What is being asked -> Beneath this instruction is a listing; print exactly the lines in it starting at the line that contains "Task: Click the Wzór 200 brąz heading text" and going through the line that contains "The width and height of the screenshot is (844, 384).".

____

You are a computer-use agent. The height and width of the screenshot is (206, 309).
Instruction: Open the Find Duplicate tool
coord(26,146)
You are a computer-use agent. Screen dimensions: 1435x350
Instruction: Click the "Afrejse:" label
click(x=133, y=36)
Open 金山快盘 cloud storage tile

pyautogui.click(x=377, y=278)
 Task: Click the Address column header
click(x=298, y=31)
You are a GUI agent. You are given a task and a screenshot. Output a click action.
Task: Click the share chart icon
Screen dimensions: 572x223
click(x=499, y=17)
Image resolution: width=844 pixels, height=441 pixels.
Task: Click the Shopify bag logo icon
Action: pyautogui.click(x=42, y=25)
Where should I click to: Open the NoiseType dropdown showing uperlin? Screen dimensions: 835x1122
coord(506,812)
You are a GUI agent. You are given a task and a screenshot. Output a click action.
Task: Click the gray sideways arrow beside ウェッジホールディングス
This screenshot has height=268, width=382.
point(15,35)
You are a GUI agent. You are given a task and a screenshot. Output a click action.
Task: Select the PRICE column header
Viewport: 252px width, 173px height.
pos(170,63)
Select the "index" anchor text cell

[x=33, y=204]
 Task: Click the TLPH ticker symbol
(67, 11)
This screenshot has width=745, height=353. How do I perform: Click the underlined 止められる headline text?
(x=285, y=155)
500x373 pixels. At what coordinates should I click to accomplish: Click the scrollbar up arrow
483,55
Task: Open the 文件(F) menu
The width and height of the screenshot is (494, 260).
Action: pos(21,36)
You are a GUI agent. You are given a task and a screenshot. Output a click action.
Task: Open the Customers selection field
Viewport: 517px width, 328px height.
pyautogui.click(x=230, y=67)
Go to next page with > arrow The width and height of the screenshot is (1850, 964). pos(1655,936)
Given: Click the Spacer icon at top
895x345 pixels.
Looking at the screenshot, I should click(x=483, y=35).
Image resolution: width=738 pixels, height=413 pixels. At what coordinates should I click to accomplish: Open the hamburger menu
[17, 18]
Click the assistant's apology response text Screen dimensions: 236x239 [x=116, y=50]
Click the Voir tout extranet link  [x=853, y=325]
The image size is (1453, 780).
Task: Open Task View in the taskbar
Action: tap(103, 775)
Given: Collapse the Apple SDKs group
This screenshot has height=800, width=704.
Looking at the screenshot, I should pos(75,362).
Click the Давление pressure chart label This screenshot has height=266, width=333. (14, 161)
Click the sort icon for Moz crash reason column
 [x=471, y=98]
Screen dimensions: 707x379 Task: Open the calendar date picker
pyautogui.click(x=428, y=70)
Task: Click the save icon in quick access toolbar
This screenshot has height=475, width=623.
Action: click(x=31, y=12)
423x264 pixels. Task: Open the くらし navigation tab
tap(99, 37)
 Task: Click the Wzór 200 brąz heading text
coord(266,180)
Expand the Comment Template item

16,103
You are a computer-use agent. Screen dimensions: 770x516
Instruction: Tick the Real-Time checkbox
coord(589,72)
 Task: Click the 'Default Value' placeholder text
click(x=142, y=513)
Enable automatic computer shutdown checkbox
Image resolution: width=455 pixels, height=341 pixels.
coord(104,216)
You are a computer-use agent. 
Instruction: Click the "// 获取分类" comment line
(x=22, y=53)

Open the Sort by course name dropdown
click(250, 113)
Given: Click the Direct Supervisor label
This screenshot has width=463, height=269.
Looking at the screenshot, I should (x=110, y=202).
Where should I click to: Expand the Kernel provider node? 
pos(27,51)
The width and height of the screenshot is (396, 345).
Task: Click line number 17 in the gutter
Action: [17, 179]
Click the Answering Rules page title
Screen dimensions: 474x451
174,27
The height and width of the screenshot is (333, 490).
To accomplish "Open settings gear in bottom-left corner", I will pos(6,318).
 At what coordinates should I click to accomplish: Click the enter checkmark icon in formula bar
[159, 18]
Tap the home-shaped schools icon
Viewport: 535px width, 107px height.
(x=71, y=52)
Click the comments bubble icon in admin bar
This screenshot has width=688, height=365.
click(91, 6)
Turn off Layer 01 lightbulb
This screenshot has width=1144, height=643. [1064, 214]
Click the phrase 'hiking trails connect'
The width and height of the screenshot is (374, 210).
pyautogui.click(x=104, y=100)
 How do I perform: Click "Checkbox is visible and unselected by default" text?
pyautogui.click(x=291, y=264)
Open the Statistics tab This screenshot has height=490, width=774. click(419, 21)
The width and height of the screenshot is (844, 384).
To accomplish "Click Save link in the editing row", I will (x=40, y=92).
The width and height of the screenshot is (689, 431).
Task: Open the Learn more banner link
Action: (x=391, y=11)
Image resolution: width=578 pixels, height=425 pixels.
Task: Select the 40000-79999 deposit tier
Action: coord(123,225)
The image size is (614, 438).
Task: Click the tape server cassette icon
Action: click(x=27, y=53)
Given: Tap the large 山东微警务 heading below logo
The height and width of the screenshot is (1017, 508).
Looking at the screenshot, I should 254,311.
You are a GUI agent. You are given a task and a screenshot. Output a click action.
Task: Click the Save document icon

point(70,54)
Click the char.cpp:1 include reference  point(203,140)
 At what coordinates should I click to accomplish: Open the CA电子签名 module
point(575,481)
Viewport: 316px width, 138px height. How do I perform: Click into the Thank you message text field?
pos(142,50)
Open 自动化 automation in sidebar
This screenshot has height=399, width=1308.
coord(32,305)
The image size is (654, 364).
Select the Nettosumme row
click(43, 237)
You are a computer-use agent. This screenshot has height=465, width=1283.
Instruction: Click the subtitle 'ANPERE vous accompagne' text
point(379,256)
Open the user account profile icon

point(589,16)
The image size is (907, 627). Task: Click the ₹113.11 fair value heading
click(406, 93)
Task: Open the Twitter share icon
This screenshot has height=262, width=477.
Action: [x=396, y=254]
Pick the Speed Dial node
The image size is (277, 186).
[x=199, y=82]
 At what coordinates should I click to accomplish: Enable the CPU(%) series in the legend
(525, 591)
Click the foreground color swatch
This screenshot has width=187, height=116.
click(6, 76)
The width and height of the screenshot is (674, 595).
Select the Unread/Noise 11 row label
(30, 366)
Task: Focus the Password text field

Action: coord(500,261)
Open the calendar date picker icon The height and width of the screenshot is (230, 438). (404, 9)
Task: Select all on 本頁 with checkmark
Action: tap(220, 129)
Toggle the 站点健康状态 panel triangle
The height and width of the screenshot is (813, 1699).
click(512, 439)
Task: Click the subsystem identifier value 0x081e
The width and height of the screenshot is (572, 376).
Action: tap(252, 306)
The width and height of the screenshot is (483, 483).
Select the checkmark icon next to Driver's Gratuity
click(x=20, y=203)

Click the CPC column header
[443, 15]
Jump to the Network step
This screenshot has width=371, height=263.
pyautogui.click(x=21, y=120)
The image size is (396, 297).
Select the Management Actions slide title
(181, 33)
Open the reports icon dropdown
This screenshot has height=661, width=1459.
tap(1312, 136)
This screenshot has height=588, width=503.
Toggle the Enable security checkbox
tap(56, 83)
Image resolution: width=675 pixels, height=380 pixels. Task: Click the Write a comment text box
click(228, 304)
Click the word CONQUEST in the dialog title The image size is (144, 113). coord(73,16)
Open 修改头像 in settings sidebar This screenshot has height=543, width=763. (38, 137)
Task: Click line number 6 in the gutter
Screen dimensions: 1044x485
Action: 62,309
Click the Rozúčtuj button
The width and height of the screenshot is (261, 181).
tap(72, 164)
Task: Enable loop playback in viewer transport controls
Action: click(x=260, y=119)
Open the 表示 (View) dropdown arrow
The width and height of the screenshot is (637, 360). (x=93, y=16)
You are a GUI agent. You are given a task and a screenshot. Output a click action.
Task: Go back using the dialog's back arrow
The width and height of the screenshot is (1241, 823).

____

Solution to this problem ->
 Task: Click the Wzór 200 brąz heading text
coord(266,180)
Expand the Comment Template item

16,103
You are a computer-use agent. Screen dimensions: 770x516
Instruction: Tick the Real-Time checkbox
coord(589,72)
 Task: Click the 'Default Value' placeholder text
click(x=142, y=513)
Enable automatic computer shutdown checkbox
Image resolution: width=455 pixels, height=341 pixels.
coord(104,216)
You are a computer-use agent. 
Instruction: Click the "// 获取分类" comment line
(x=22, y=53)

Open the Sort by course name dropdown
click(250, 113)
Given: Click the Direct Supervisor label
This screenshot has width=463, height=269.
Looking at the screenshot, I should (x=110, y=202).
Where should I click to: Expand the Kernel provider node? 
pos(27,51)
The width and height of the screenshot is (396, 345).
Task: Click line number 17 in the gutter
Action: [17, 179]
Click the Answering Rules page title
Screen dimensions: 474x451
174,27
The height and width of the screenshot is (333, 490).
To accomplish "Open settings gear in bottom-left corner", I will pos(6,318).
 At what coordinates should I click to accomplish: Click the enter checkmark icon in formula bar
[159, 18]
Tap the home-shaped schools icon
Viewport: 535px width, 107px height.
(x=71, y=52)
Click the comments bubble icon in admin bar
This screenshot has width=688, height=365.
click(91, 6)
Turn off Layer 01 lightbulb
This screenshot has width=1144, height=643. [1064, 214]
Click the phrase 'hiking trails connect'
The width and height of the screenshot is (374, 210).
pyautogui.click(x=104, y=100)
 How do I perform: Click "Checkbox is visible and unselected by default" text?
pyautogui.click(x=291, y=264)
Open the Statistics tab This screenshot has height=490, width=774. click(419, 21)
The width and height of the screenshot is (844, 384).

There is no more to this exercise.